And in Winnipeg there were many like her. In every home, while faces
carried bold fronts, there was heart searching of the ultimate depths
and there was purging of souls. In every office, in every shop, men went
about their work resolute to keep minds sane, faces calm, and voices
steady, but haunted by a secret something which they refused to call
fear--which was not fear--but which as yet they were unwilling to
acknowledge and which they were unable to name. With every bulletin from
across the sea the uncertainty deepened. Every hour they waited for news
of a great victory for the fleet. The second day of the war a rumour of
such a victory had come across the wires and had raised hopes for a
day which next day were dashed to despair. One ray of light, thin but
marvellously bright, came from Belgium.
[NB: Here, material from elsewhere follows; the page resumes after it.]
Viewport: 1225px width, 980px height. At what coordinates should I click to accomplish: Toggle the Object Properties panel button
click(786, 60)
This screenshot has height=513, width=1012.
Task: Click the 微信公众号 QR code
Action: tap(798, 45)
For these six breathless days
that gallant little people had barred the way against the onrushing
multitudes of Germany's military hosts. The story of the defence of
Liege was to the Allies like a big drink of wine to a fainting man. But
Belgium could not last. And what of France? What France would do no man
could say. It was exceedingly doubtful whether there was in the French
soul that enduring quality, whether in the army or in the nation, that
would be steadfast in the face of disaster. The British navy was fit,
thank God! But as to the army, months must elapse before a British army
of any size could be on the fighting line.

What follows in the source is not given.